Bonjour Antoine, et merci de nous recevoir au collège Léon Tolstoï. Pouvez-vous nous raconter pourquoi vous avez proposé à la Ligue de l’enseignement d’entrer au conseil d’administration de votre établissement ?
Antoine Coué : À l’Éducation Nationale, on se définit souvent comme étant au centre de l’éducation des enfants. Or pour moi, ceux qui sont au centre sont les parents. Autour de cette éducation familiale, beaucoup d’acteurs interviennent. Il y a évidemment l’Éducation Nationale ; mais les associations d’éducation populaire comme la Ligue de l’enseignement, les centres aérés, les colonies de vacances, les écoles artistiques, les clubs sportifs… sont autant de lieux d’éducation des enfants. On vient tous en complémentarité les uns par rapport aux autres.
En arrivant dans ce collège, en 2017, j’ai donc tout de suite instauré un temps de travail sur les partenariats autour de l’école. Suite à cette réflexion, des partenariats éducatifs et pédagogiques se sont montés sur le volet culturel, citoyen, le travail d’orientation… Et l’un des plus solides a été celui avec la Ligue. On a développé de plus en plus d’actions ensemble, jusqu’à leur proposer d’intégrer notre CA cette année.

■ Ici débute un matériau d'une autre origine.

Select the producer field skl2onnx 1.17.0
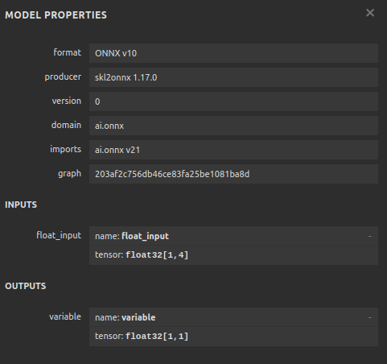 [233, 77]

Je suis très content que la Ligue ait accepté ce siège.
Concrètement, qu’est-ce que ça représente pour la Ligue de siéger au conseil d’administration d’un établissement scolaire ?
Antoine Coué : Dans les conseils d’administration des collèges et des lycées, il y a des membres de droit, des membres élus, et deux personnalités qualifiées qui viennent du monde professionnel, associatif ou culturel. Siéger au CA, ça veut dire participer activement au fonctionnement de l’établissement scolaire. C’est là que sont votées toutes les décisions qui régissent la vie financière, pédagogique et éducative du collège. Par exemple, lors du dernier CA, nous avons voté le budget de l’année 2023. C’est aussi là qu’on prend les décisions qui portent sur les sorties scolaires, les voyages, la gestion des ressources humaines, la mise en place d’options, le projet d’établissement…

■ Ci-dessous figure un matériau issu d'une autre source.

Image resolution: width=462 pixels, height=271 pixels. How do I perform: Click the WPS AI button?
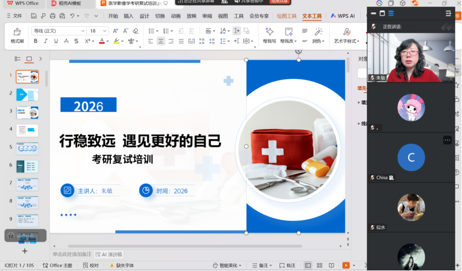pos(342,16)
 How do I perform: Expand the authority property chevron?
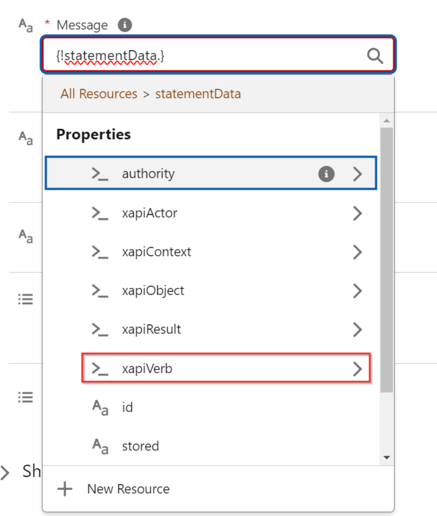(x=357, y=174)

Étant donné l’apport de notre partenariat avec la Ligue sur la vie culturelle et citoyenne du collège, ça paraissait naturel que l’association siège à notre CA.
Benjamin Dagard : Pour la Ligue de l’enseignement 72, c’est un honneur de participer au conseil d’administration du collège. C’est moi qui ai la chance d’y siéger, mais je rends compte de ce qu’il s’y passe à toute mon équipe. L’intérêt, pour nous, c’est de faire vivre l’éducation populaire en l’incarnant dans l’établissement, et en s’en faisant le relais au sein du CA.
Quelles actions avez-vous mises en place ensemble pour le collège ces dernières années ?
Antoine Coué : La Ligue nous a accompagnés sur la mise en place du dispositif Devoirs Faits, qui permet aux élèves de rester au collège, après les cours, pour faire leurs devoirs. Dans ce cadre, la Ligue a animé des formations pour les bénévoles, les professeurs, les assistants d’éducation qui encadrent ces permanences.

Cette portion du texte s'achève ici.